Victims of the Main Street Fire were given 60 days to either remove the fire debris from their downtown lots or present cleanup plans to the city according to Lovelock Mayor Mike Giles. 

Almost a year after the arson fire destroyed three commercial buildings, the Lovelock City Council declared the rubble a nuisance and a public safety hazard. Todd Plimpton responded to a phone call during the city council’s “show cause” hearing but members of the Murphy family, who were also notified of the hearing, failed to respond in person or by phone, Giles said.

“Nobody from the Murphy klan showed up. Todd was on the phone,” he said. “The council did find that a hazard exists and there has to be some type of action plan in place within 60 days. Mr. Plimpton was very helpful.
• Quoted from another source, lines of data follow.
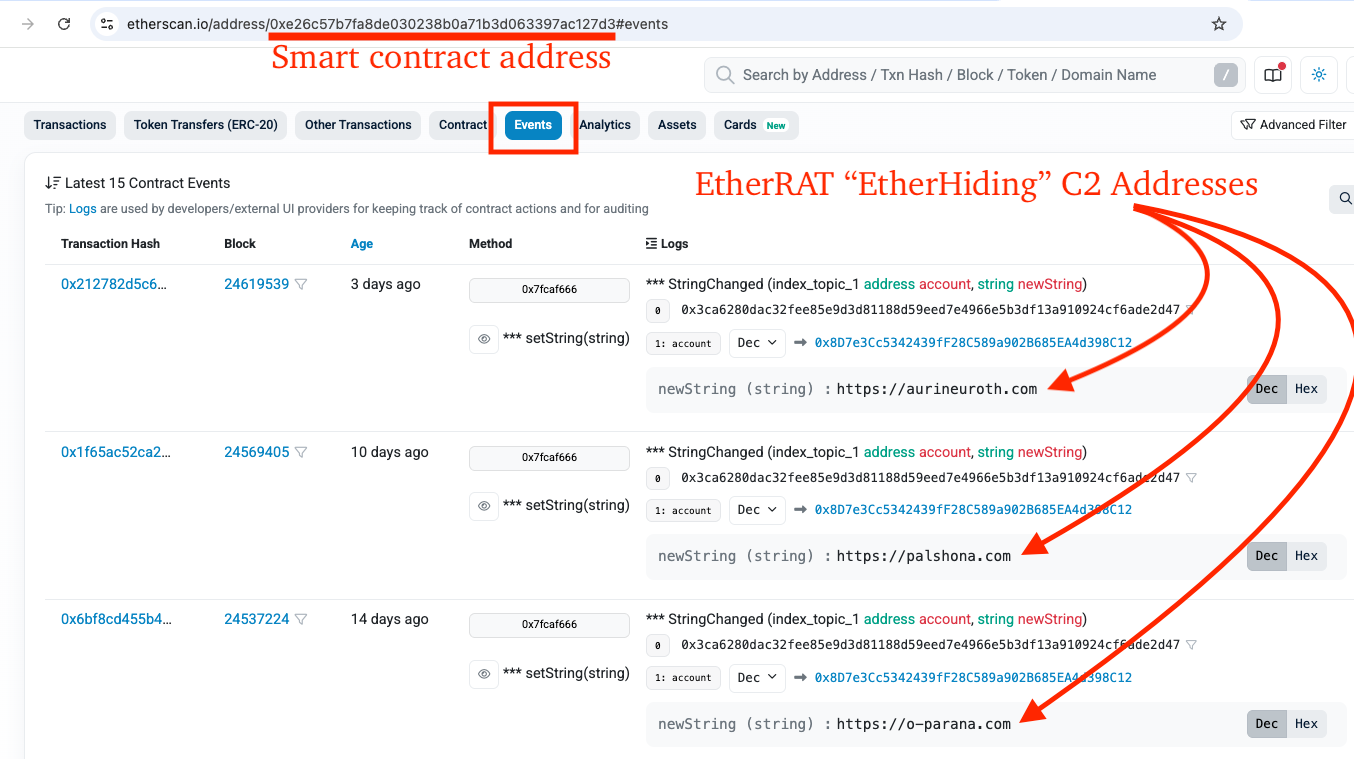Screen dimensions: 1354x759
Task: Expand the Dec dropdown in the second event row
Action: pos(757,510)
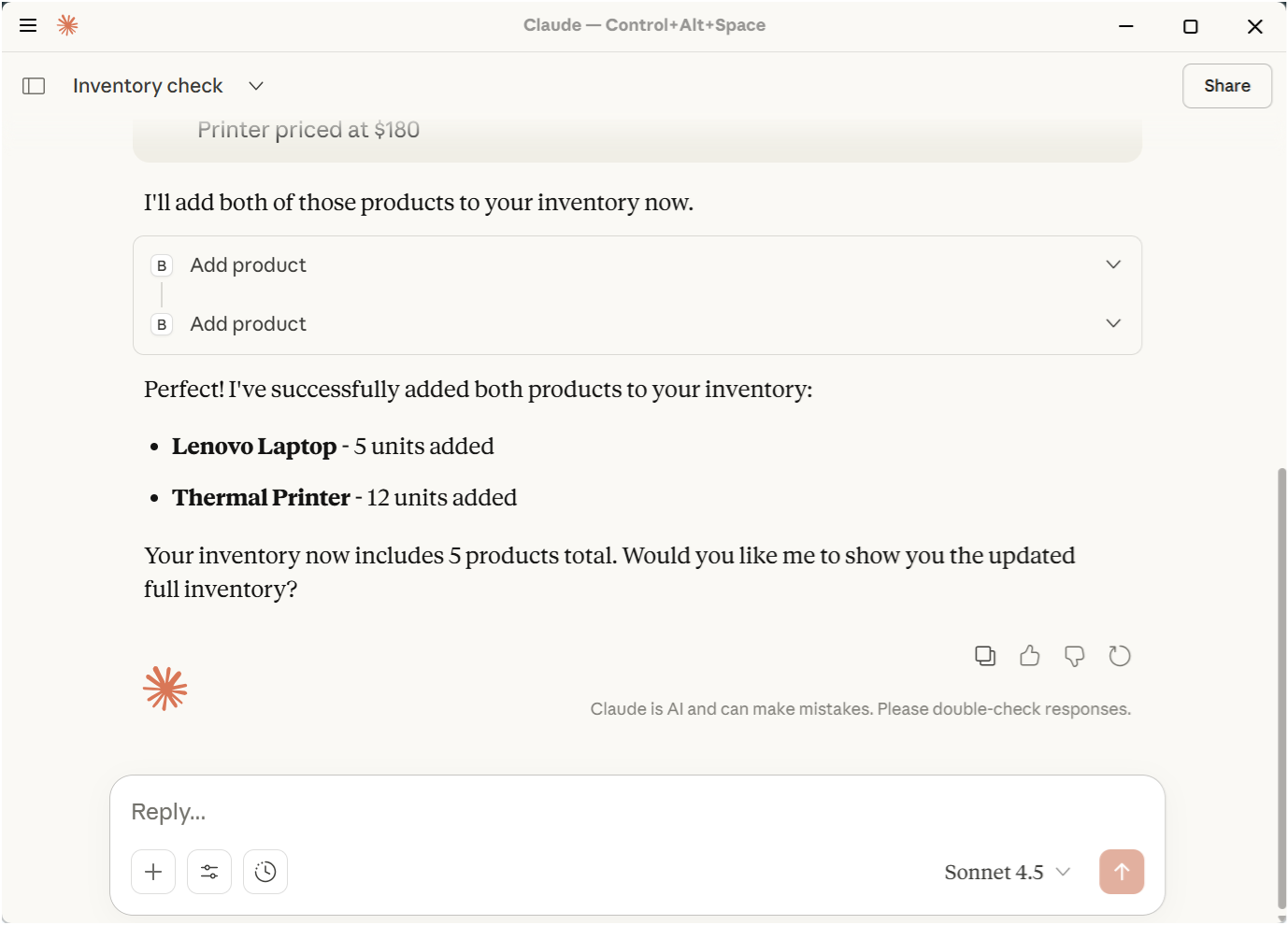Click the Claude starburst logo in title bar
This screenshot has height=925, width=1288.
(x=67, y=26)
He’s willing to do anything he can to help get it cleaned up.”

Plimpton told the city he has discussed the situation with retired District Court Judge Richard Wagner who confirmed volunteers are willing to help remove the eyesore. Plimpton did not have fire insurance and is looking for any help he can get from the community according to Giles.
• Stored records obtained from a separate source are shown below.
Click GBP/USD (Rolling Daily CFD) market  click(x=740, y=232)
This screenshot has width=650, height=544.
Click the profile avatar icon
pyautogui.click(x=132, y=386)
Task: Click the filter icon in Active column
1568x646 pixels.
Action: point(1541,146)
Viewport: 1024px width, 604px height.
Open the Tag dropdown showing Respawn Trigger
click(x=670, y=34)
“He admits that it’s his problem but he said everything he owned was in that building when it went up (in smoke) and it’s taken a while to get back on his feet,” Giles said. “He said he’s been talking on a regular basis with Mr. Wagner so we’ll see where it all goes.”
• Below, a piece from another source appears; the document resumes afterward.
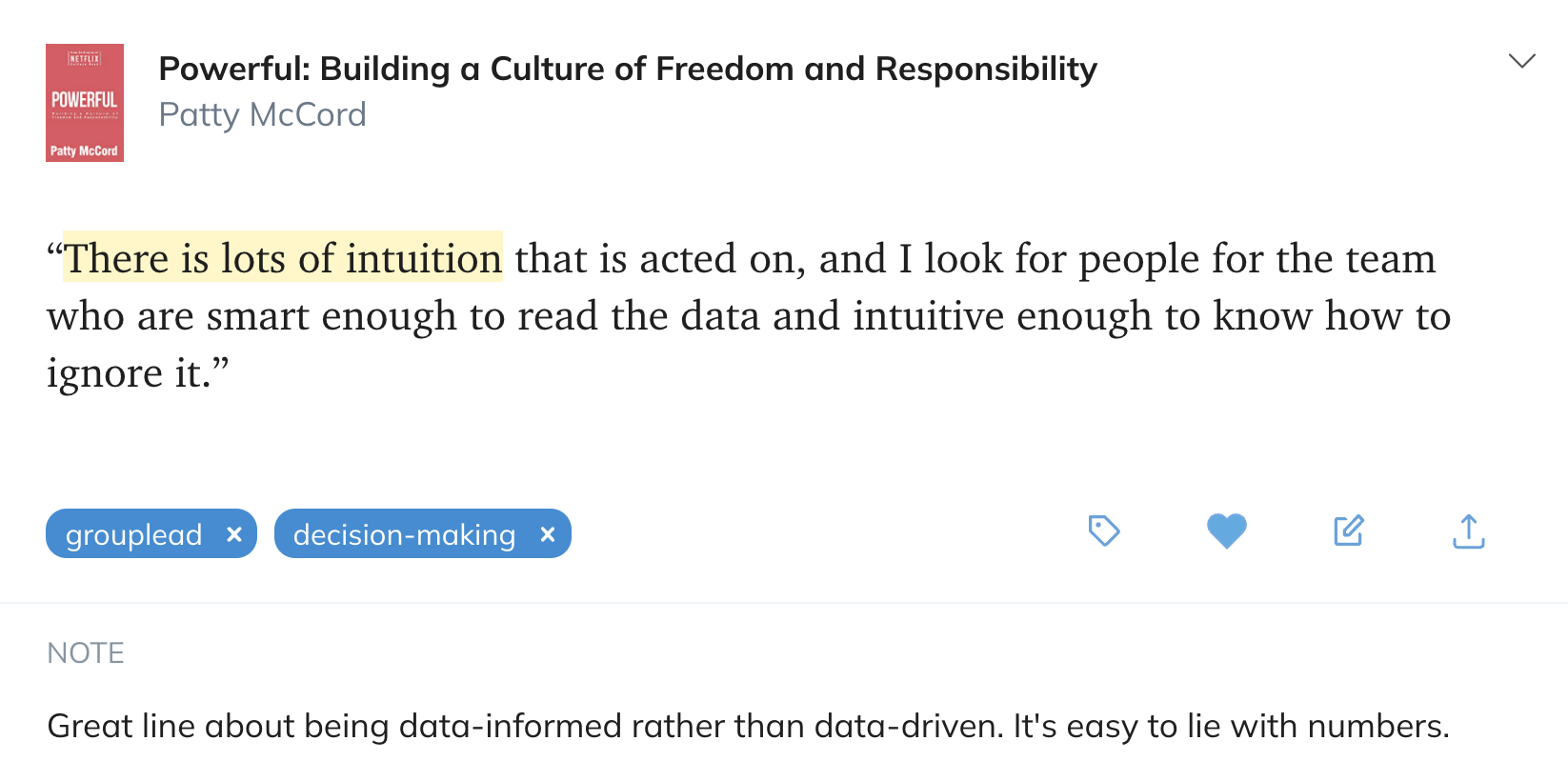Remove the grouplead tag with its X

click(234, 535)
Plimpton said he has applied for financial help from a victims’ fund “controlled out of Las Vegas” according to Giles. Lovelock and Pershing County do not have victims’ funds available, he said.

If the debris is not removed, or plans are not ready, the city might take over the project by placing liens on the lots and billing property owners for the cleanup costs. The project could cost the city at least $40,000 but state funds could help offset some of the costs. A tentative redevelopment plan for the burned area was submitted with the grant application, Giles said.

In the months after the fire, members of the Murphy family said their attorney advised them not to disturb the debris since it was a crime scene and could still be considered evidence, Giles said. However, District Attorney Bryce Shields has informed Giles that is no longer the case.

As for potential hazardous waste, such as asbestos or lead paint in the debris field, samples taken by the Nevada Department of Environmental Protection indicated the downtown debris, and some already at the landfill was free of contamination and could be disposed of normally.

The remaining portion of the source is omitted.